Do this: Quote all of the following material verbatim, line for line and in its original order.

— START —

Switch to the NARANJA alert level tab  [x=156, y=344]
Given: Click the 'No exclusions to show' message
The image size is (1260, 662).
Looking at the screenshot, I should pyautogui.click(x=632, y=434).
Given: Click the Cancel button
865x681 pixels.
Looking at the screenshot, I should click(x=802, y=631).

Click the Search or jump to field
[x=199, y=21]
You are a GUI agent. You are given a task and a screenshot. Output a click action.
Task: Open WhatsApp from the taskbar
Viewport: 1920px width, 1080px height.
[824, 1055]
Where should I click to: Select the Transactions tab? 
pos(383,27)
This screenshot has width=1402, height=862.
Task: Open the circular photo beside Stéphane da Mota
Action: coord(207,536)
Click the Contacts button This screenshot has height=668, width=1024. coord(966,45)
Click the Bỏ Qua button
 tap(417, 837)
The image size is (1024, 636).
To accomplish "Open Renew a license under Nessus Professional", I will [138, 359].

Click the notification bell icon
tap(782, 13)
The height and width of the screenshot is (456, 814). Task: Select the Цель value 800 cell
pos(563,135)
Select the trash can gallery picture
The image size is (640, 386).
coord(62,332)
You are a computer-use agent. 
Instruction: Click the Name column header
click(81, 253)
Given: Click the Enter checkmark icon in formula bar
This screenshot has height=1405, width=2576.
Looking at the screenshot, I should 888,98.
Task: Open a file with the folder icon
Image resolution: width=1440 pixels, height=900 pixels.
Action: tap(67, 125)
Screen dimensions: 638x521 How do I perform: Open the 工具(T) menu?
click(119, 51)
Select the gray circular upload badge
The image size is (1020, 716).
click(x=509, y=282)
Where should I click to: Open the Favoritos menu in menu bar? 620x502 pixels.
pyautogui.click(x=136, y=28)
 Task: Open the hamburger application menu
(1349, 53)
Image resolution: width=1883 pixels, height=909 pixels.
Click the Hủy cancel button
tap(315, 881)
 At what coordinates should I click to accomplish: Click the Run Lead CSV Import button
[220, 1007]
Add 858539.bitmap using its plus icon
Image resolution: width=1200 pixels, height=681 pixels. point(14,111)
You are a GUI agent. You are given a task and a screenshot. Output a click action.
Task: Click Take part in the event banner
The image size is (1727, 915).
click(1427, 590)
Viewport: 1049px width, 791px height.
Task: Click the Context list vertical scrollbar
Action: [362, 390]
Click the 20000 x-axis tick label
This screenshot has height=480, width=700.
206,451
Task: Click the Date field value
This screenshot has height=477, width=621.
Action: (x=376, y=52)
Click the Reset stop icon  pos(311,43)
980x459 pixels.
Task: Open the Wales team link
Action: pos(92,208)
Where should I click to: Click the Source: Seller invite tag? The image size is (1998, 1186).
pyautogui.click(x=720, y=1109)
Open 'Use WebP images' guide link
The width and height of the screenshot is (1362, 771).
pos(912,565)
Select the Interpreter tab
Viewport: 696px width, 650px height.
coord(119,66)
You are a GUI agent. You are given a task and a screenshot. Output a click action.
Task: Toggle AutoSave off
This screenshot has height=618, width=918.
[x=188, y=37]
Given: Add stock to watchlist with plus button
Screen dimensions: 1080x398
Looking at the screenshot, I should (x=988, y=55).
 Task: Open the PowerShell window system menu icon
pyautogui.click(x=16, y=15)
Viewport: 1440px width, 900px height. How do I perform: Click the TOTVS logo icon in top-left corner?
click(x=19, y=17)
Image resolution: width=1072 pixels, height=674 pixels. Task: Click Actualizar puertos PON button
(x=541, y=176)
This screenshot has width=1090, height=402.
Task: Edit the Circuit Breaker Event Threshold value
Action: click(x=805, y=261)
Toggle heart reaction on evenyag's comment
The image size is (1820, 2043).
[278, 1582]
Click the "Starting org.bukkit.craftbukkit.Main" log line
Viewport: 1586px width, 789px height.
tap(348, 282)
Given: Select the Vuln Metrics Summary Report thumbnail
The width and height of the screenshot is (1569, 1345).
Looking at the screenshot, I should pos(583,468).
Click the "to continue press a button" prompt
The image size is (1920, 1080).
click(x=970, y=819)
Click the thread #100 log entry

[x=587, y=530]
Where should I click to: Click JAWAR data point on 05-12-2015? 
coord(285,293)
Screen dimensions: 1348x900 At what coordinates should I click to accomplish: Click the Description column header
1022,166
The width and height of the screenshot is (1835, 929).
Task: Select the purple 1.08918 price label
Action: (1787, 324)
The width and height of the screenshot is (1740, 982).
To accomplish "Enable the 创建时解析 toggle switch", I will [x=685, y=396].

— END —

Expected answer:
Switch to the NARANJA alert level tab  [x=156, y=344]
Given: Click the 'No exclusions to show' message
The image size is (1260, 662).
Looking at the screenshot, I should pyautogui.click(x=632, y=434).
Given: Click the Cancel button
865x681 pixels.
Looking at the screenshot, I should click(x=802, y=631).

Click the Search or jump to field
[x=199, y=21]
You are a GUI agent. You are given a task and a screenshot. Output a click action.
Task: Open WhatsApp from the taskbar
Viewport: 1920px width, 1080px height.
[824, 1055]
Where should I click to: Select the Transactions tab? 
pos(383,27)
This screenshot has width=1402, height=862.
Task: Open the circular photo beside Stéphane da Mota
Action: coord(207,536)
Click the Contacts button This screenshot has height=668, width=1024. coord(966,45)
Click the Bỏ Qua button
 tap(417, 837)
The image size is (1024, 636).
To accomplish "Open Renew a license under Nessus Professional", I will [138, 359].

Click the notification bell icon
tap(782, 13)
The height and width of the screenshot is (456, 814). Task: Select the Цель value 800 cell
pos(563,135)
Select the trash can gallery picture
The image size is (640, 386).
coord(62,332)
You are a computer-use agent. 
Instruction: Click the Name column header
click(81, 253)
Given: Click the Enter checkmark icon in formula bar
This screenshot has height=1405, width=2576.
Looking at the screenshot, I should 888,98.
Task: Open a file with the folder icon
Image resolution: width=1440 pixels, height=900 pixels.
Action: tap(67, 125)
Screen dimensions: 638x521 How do I perform: Open the 工具(T) menu?
click(119, 51)
Select the gray circular upload badge
The image size is (1020, 716).
click(x=509, y=282)
Where should I click to: Open the Favoritos menu in menu bar? 620x502 pixels.
pyautogui.click(x=136, y=28)
 Task: Open the hamburger application menu
(1349, 53)
Image resolution: width=1883 pixels, height=909 pixels.
Click the Hủy cancel button
tap(315, 881)
 At what coordinates should I click to accomplish: Click the Run Lead CSV Import button
[220, 1007]
Add 858539.bitmap using its plus icon
Image resolution: width=1200 pixels, height=681 pixels. point(14,111)
You are a GUI agent. You are given a task and a screenshot. Output a click action.
Task: Click Take part in the event banner
The image size is (1727, 915).
click(1427, 590)
Viewport: 1049px width, 791px height.
Task: Click the Context list vertical scrollbar
Action: [362, 390]
Click the 20000 x-axis tick label
This screenshot has height=480, width=700.
206,451
Task: Click the Date field value
This screenshot has height=477, width=621.
Action: (x=376, y=52)
Click the Reset stop icon  pos(311,43)
980x459 pixels.
Task: Open the Wales team link
Action: pos(92,208)
Where should I click to: Click the Source: Seller invite tag? The image size is (1998, 1186).
pyautogui.click(x=720, y=1109)
Open 'Use WebP images' guide link
The width and height of the screenshot is (1362, 771).
pos(912,565)
Select the Interpreter tab
Viewport: 696px width, 650px height.
coord(119,66)
You are a GUI agent. You are given a task and a screenshot. Output a click action.
Task: Toggle AutoSave off
This screenshot has height=618, width=918.
[x=188, y=37]
Given: Add stock to watchlist with plus button
Screen dimensions: 1080x398
Looking at the screenshot, I should (x=988, y=55).
 Task: Open the PowerShell window system menu icon
pyautogui.click(x=16, y=15)
Viewport: 1440px width, 900px height. How do I perform: Click the TOTVS logo icon in top-left corner?
click(x=19, y=17)
Image resolution: width=1072 pixels, height=674 pixels. Task: Click Actualizar puertos PON button
(x=541, y=176)
This screenshot has width=1090, height=402.
Task: Edit the Circuit Breaker Event Threshold value
Action: click(x=805, y=261)
Toggle heart reaction on evenyag's comment
The image size is (1820, 2043).
[278, 1582]
Click the "Starting org.bukkit.craftbukkit.Main" log line
Viewport: 1586px width, 789px height.
tap(348, 282)
Given: Select the Vuln Metrics Summary Report thumbnail
The width and height of the screenshot is (1569, 1345).
Looking at the screenshot, I should pos(583,468).
Click the "to continue press a button" prompt
The image size is (1920, 1080).
click(x=970, y=819)
Click the thread #100 log entry

[x=587, y=530]
Where should I click to: Click JAWAR data point on 05-12-2015? 
coord(285,293)
Screen dimensions: 1348x900 At what coordinates should I click to accomplish: Click the Description column header
1022,166
The width and height of the screenshot is (1835, 929).
Task: Select the purple 1.08918 price label
Action: (1787, 324)
The width and height of the screenshot is (1740, 982).
To accomplish "Enable the 创建时解析 toggle switch", I will [x=685, y=396].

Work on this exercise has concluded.